> [Material provided]

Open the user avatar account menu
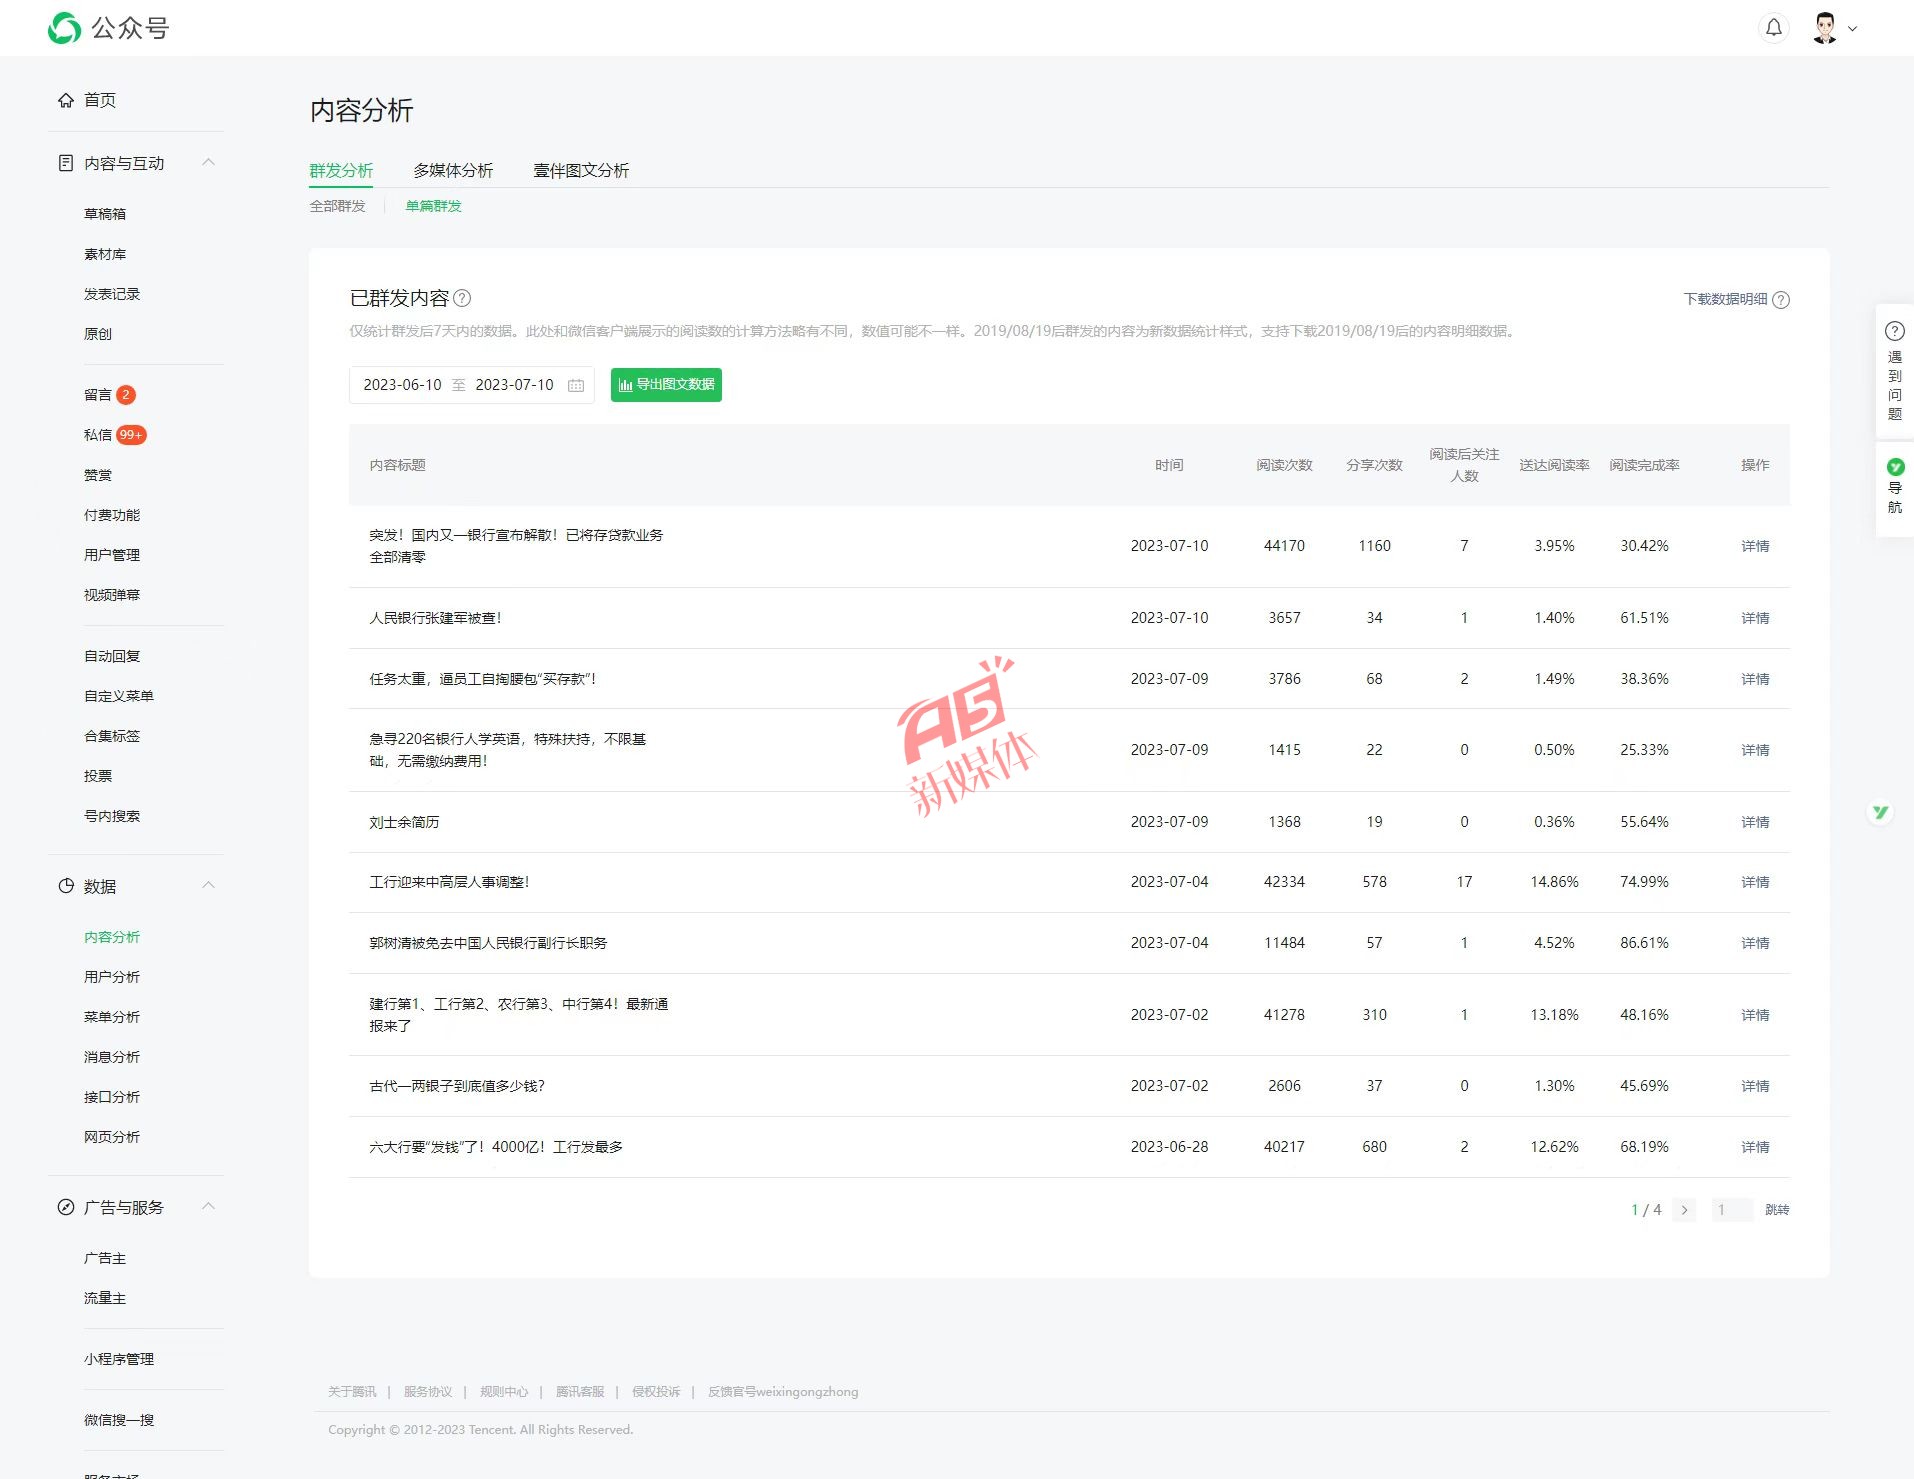The width and height of the screenshot is (1914, 1479). pos(1832,28)
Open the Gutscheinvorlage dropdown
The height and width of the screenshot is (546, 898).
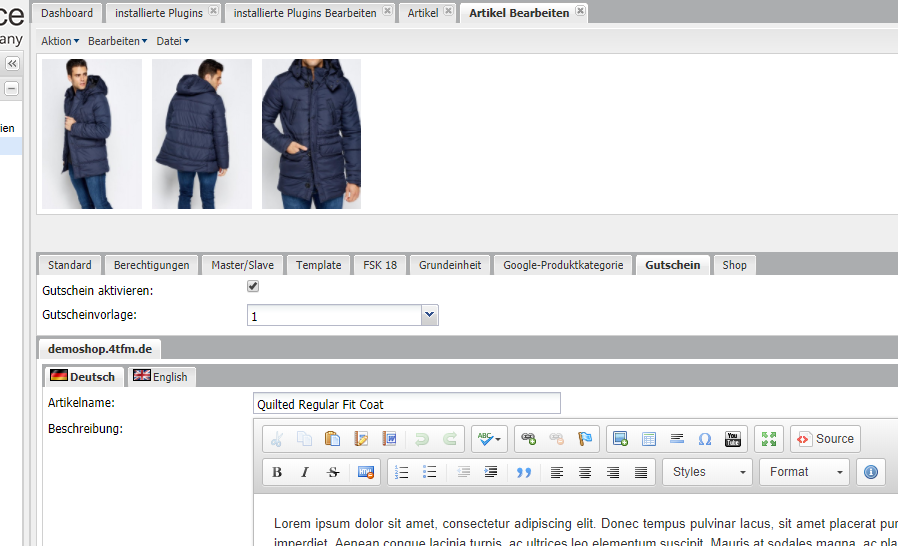pyautogui.click(x=430, y=316)
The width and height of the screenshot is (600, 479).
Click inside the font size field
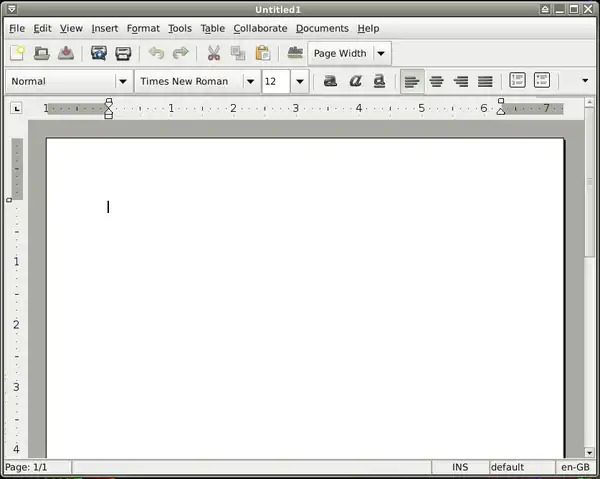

> [Exercise details]
Would you please copy the material exactly, leaving all the pictures out?

> [Final answer]
Open the user avatar account menu
The width and height of the screenshot is (1914, 1479). pos(1832,28)
Open the Gutscheinvorlage dropdown
The height and width of the screenshot is (546, 898).
pyautogui.click(x=430, y=316)
The width and height of the screenshot is (600, 479).
Click inside the font size field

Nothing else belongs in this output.